--- START DATA ENTRIES ---

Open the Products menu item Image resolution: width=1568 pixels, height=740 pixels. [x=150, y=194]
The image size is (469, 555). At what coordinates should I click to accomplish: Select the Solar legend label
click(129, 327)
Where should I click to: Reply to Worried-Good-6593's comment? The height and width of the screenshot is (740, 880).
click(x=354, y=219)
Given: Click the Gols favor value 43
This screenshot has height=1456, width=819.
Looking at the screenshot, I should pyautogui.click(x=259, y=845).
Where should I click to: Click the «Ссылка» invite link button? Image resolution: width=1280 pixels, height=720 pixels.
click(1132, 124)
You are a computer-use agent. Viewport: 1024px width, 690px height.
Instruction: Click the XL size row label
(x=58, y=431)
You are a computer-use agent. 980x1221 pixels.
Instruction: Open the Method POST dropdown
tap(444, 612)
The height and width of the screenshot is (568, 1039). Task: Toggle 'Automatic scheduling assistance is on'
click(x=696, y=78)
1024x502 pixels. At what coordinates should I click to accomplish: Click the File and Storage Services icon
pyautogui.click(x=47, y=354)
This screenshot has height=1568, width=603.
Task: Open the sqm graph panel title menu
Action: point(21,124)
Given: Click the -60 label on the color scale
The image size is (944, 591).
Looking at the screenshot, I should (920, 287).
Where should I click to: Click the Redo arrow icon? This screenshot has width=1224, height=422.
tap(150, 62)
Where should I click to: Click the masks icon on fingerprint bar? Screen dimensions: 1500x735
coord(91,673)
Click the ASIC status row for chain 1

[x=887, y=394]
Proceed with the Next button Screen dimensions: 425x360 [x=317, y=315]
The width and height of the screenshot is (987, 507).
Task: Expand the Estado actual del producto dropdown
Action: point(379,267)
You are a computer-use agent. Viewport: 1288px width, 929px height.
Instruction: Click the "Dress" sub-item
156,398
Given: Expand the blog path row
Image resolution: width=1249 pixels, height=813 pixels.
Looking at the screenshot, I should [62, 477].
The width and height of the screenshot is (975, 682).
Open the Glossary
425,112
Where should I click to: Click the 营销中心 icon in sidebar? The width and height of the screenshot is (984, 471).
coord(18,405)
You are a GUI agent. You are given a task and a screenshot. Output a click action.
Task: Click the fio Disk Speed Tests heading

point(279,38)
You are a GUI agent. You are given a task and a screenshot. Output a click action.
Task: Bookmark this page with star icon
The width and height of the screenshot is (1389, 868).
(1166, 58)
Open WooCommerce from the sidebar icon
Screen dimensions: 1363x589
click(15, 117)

--- END DATA ENTRIES ---

SHORT EXERCISE. Rewrite the stretch of material above, from the line containing "The image size is (469, 555)." through the line containing "click(1132, 124)", as a numbered list that skips any blank lines.

TASK RESPONSE.
1. The image size is (469, 555). At what coordinates should I click to accomplish: Select the Solar legend label
2. click(129, 327)
3. Where should I click to: Reply to Worried-Good-6593's comment? The height and width of the screenshot is (740, 880).
4. click(x=354, y=219)
5. Given: Click the Gols favor value 43
6. This screenshot has height=1456, width=819.
7. Looking at the screenshot, I should pyautogui.click(x=259, y=845).
8. Where should I click to: Click the «Ссылка» invite link button? Image resolution: width=1280 pixels, height=720 pixels.
9. click(1132, 124)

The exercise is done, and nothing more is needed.